After browsing it I’ll decide if this is a “must have”. I am guessing that it will be. If so then Amazon, here I come!
Thoughts on book list books...
The online discussion was interesting as I shared a link to one mother’s list for children who are reading five grades above their level. When I read the lists for ages 5 and 6 I was happy and pleased. Some other mothers protested at the books suggested for older children. Later I checked and she was recommending "The Curious Incident of the Dog in the Night-Time" for 8 year old's. While I personally enjoyed that book I don't think it is appropriate for an 8year old nor should it be a child's early introduction to what autism is. I didn't find the book "ha ha" funny at all and wonder if an 8 year old would (perhaps they would).
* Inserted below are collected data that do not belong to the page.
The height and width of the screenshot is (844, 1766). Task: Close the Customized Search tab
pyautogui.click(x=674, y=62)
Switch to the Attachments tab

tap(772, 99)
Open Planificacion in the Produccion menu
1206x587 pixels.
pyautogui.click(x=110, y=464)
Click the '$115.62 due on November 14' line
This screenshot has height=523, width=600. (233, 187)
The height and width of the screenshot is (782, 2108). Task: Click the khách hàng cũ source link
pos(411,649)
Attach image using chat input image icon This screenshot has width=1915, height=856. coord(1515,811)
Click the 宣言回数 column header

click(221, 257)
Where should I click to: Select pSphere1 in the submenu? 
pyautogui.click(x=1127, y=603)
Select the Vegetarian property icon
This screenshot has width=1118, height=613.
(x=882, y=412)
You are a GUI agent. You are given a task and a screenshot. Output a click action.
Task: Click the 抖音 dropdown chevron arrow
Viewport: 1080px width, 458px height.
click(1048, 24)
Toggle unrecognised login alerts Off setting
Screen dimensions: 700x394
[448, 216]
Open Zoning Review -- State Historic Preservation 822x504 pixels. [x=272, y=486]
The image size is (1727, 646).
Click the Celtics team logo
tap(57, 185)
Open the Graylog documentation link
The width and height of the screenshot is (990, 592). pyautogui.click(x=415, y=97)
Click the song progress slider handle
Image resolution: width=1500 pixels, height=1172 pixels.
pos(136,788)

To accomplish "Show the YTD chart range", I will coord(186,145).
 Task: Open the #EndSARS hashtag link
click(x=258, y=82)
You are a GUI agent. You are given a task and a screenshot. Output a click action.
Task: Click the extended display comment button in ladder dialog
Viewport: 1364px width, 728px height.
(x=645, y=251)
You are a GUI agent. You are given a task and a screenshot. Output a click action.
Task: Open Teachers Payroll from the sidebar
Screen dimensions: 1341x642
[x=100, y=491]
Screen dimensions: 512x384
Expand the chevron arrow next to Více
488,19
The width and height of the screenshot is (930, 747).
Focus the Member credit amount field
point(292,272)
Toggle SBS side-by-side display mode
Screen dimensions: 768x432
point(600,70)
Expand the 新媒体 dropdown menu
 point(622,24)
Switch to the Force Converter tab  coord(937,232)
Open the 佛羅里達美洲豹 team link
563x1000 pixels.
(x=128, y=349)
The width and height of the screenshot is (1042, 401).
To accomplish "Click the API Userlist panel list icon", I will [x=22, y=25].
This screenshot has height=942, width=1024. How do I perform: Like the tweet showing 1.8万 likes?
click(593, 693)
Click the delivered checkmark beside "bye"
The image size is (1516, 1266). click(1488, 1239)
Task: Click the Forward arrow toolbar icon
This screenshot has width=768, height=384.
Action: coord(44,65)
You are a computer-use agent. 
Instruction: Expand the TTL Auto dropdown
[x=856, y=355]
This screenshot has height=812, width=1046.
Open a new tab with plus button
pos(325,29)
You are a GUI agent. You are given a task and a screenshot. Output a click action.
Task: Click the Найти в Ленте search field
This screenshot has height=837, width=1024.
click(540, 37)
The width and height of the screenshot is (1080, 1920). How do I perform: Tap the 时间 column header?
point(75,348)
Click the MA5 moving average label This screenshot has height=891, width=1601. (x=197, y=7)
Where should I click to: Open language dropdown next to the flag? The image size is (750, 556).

Then the whole discussion turned into that challenging issue of what one child finds too heavy to handle vs. another family’s value system vs. another family’s preference to avoid fantasy books or magic themes and so on. It can be hard to take book recommendations from other people unless one or both of these things take place:
1. You know the bias, tastes, and/or religious values of the book list compiler and you know what they would like and not like and if those are in alignment with yours
2. The book list compiler provides enough information on the topics that you want to know about so that you can make your own judgment. For example if they tell if the book contains use of drugs, alcohol, romance, dating, sex, rape, violent crimes, magic, fantasy, (and on and on).
Twaddle vs. Living Books
Some book list books are just lists while others give a paragraph of text praising the book. Despite that I still am surprised sometimes at high praise for what I consider to be junk. Other times the subject matter of a book is not one that clicks with a certain child, while other books are loved by some children and not enjoyed by others.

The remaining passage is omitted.